(Item-finding records)
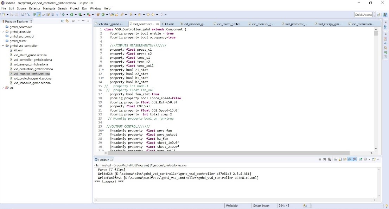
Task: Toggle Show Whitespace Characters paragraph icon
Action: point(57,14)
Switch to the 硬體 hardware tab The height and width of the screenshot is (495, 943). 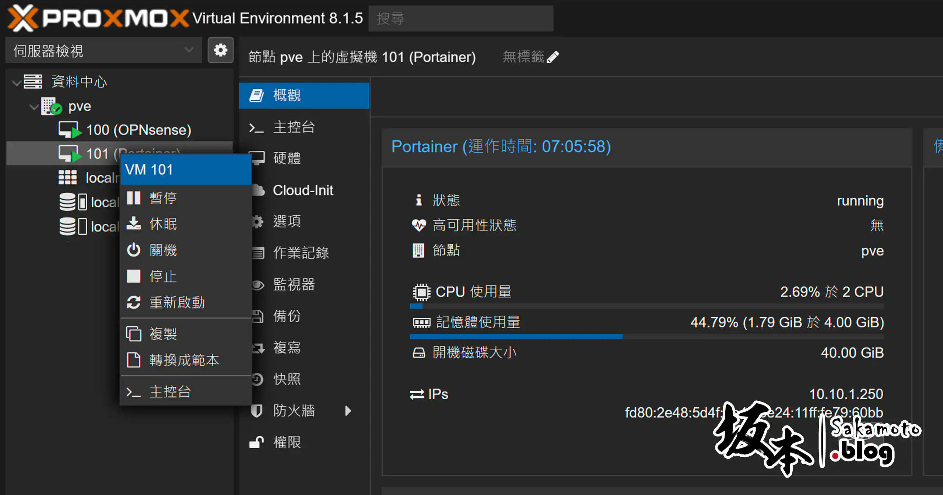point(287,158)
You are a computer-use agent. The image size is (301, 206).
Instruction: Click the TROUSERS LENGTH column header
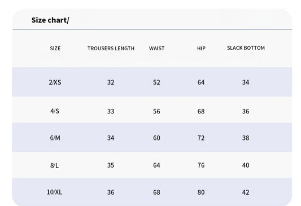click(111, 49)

# WORK REQUIRED
Format the stretch of the records above from the line containing "You are a computer-use" through the end of the records as a Markdown table with the columns Row and Line, leaving out blank lines and any pictures.

# SOLVED EXERCISE
| Row | Line |
|---|---|
| 1 | You are a computer-use agent. The image size is (301, 206). |
| 2 | Instruction: Click the TROUSERS LENGTH column header |
| 3 | click(111, 49) |